Truss's only attempt at a public charm offensive was her disastrous tour of local radio stations. Grilled about everything from the collapse of the pound to local issues she clearly hadn't been briefed on, Truss delivered the longest silences the BBC has broadcast since Radio 3's last John Cage season. The autocratic confidence she displays in front of a Conservative audience was replaced by a crippling indecision.

Similarly, the most devastating moment of Joe Lycett's appearance on Laura Kuenssberg's Sunday morning show - in which the comic delivered heavily sarcastic support for the then-leadership candidate - wasn't anything Lycett said, but the expression on Truss's face when she heard his applause and cheering. She adopted a broad, mouth-agape grin, the same grin she had in her infamous "pork markets" speech as she waited for people to react. In that moment, she believed she was being hailed.

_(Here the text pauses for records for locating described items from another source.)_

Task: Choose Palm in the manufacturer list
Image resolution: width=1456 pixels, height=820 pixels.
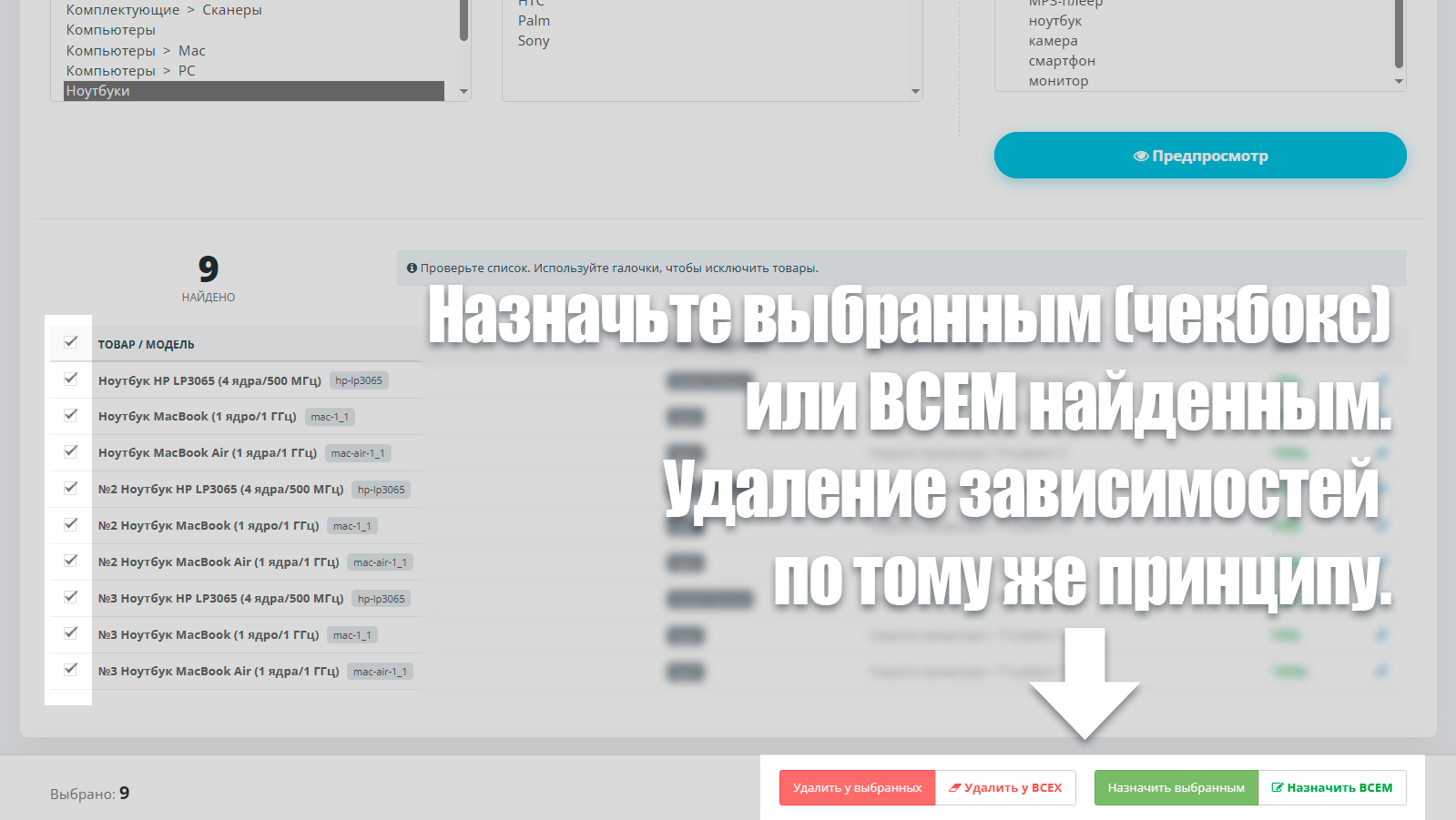Action: coord(534,21)
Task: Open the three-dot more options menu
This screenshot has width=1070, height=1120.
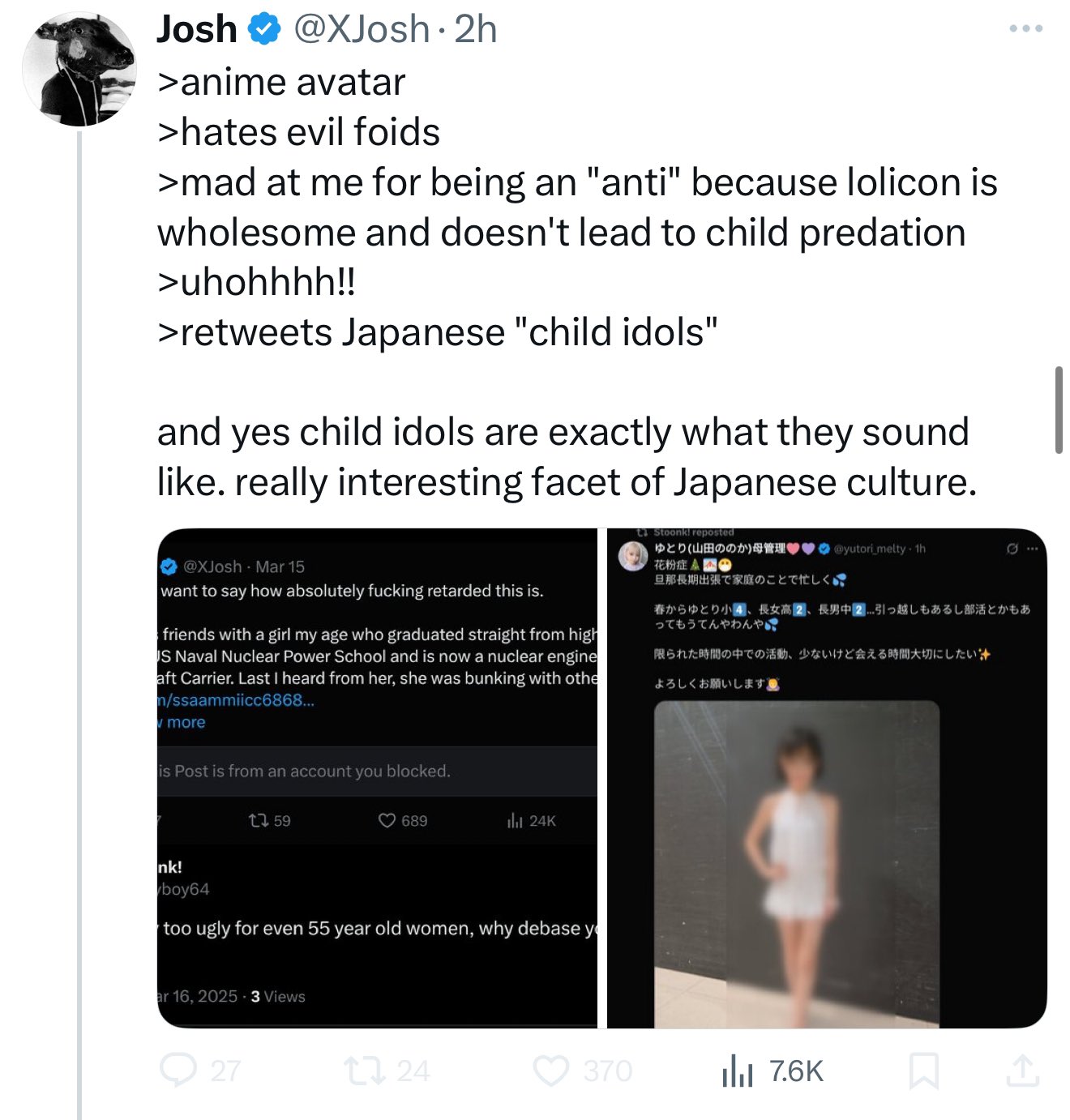Action: click(x=1025, y=29)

This is the only environment where Truss can thrive: the world of dreams. In the same way that Downton Abbey was eerily well-timed for the start of the Cameron years, the first true culture of the Truss era might be Make Me Prime Minister, Channel 4's watch-through-your-fingers reality contest where members of the public compete to become "Alternative Prime Minister". Will the show's eventual winner feel any more real than our actual Prime Minister, dressed as a fictional Prime Minister, giving a speech to an audience who seemed to be mostly in the Land of Nod themselves?

All this nothingness, this substantial lack of substance, results in situations like the one at her most recent PMQs, where she "absolutely" reaffirmed her pledge not to cut public spending. Less than two hours later, a spokesperson backtracked on that commitment. 

If this happened to Thatcher, Blair or Cameron, you could easily guess which statement reflected their actual plans, because they had public personas rooted in their personal beliefs. Truss has neither. She appears unconcerned by this, but her allies are already running out of patience.